Bob Talbot 2016: TIMELINES

It’s time to reframe this debate in a way you can understand.

There’s always someone trying to sell you immortality. When Dr. Oz or David “Avocado” Wolfe presents the new way to beat cancer with poppy seeds and New Balance shoes, your chancrous heart splinters with joy at the prospect of living forever.

The sales pitch of political necessity is the uglier cousin of that beast. If you were only able to pull off what a particular narcissistic sociopath wants you to do (and please, don’t listen to that other narcissistic sociopath over there. They have no idea what they’re talking about!) then your life, the lives of your offspring, and the very world itself may be saved.

Bob Talbot 2016 submits that you’re being sold a lie. It’s in italics so you know it’s true. Let’s not get ahead of ourselves here. Humans are visual creatures. Bring on the charts.

Font - Huxtable. Closest thing to "Bill Clinton" I could find.

 

This is the narrative you’re currently being sold. Looks pretty accurate, right? The obvious choice is to vote Clinton and save the world, so you might as well hit that button even if you live in an 85% Red State, correct? WRONGO. Allow me to pull back the curtain.

 

TIMECUBE
TIMECUBE

 

As you can see, the shoes aren’t going to put your lymphoma into remission. You gonna die.

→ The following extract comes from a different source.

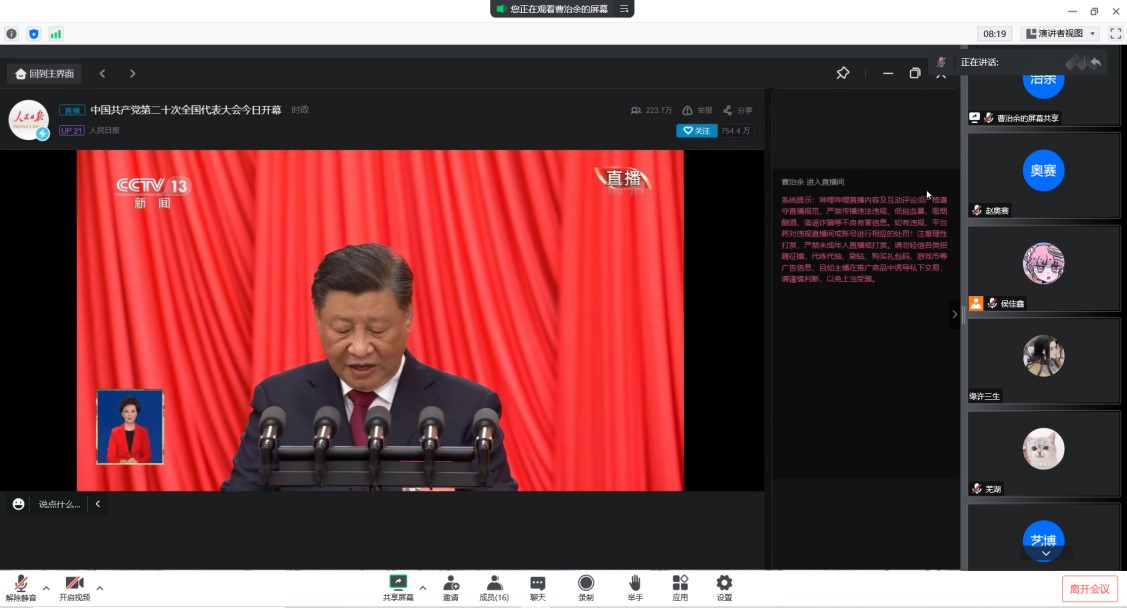Image resolution: width=1127 pixels, height=608 pixels.
Task: Open the 应用 apps icon
Action: [680, 586]
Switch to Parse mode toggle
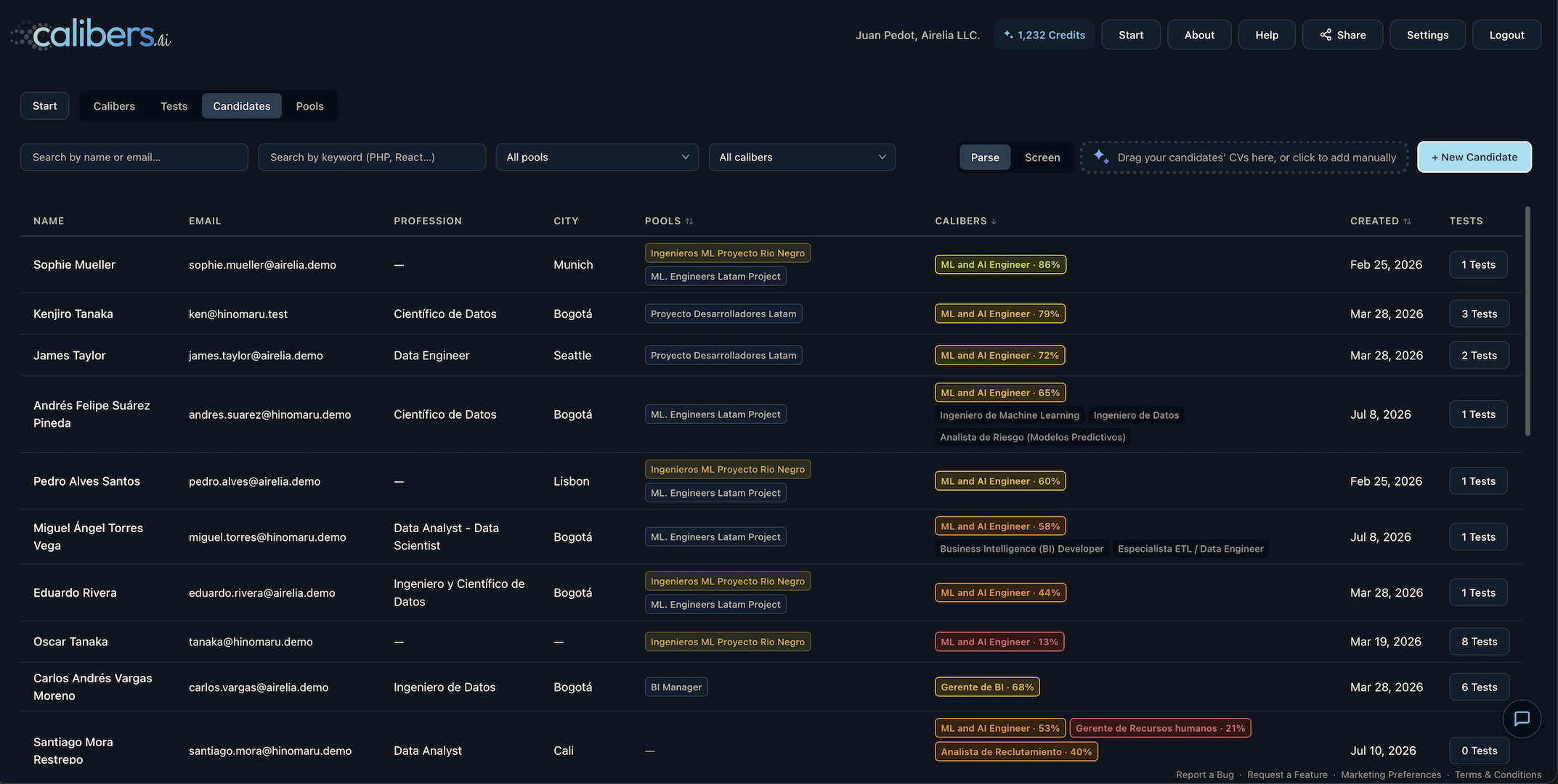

Furthermore, your children are going to die horribly and the grandkids (if you’re childfree4lyfe, imagine we’re just talking about the human race here), if they survive (and that’s winning the lottery at this point) are going to be great Australian desert mechanics. Even then, because of your specific Gary Johnsonesque failure to plan ahead, the sun will expand and reduce our fetid shitpile to a smoldering husk. The cinder of your hopes and dreams will fall through the frigid void, forever.

BUT WAIT, THERE’S MORE!

Vote for Bob Talbot 2016 now and receive these valuable prizes!

 

trump003If you’re not familiar with our platform, read it now. You don’t have anything to lose but everything. We’re going to get all that done, then we’re going to start working on interdimensional travel. The other candidates will distract you with fart noises and doom. I’m going to present you with your inescapable mortality and then I’m going to¬†fuck its shit up.

Any vote not worth casting isn’t worth casting well.

Take off and write-in Bob Talbot 2016: FULL COMMUNISM, BABY.

It’s the only way to be sure.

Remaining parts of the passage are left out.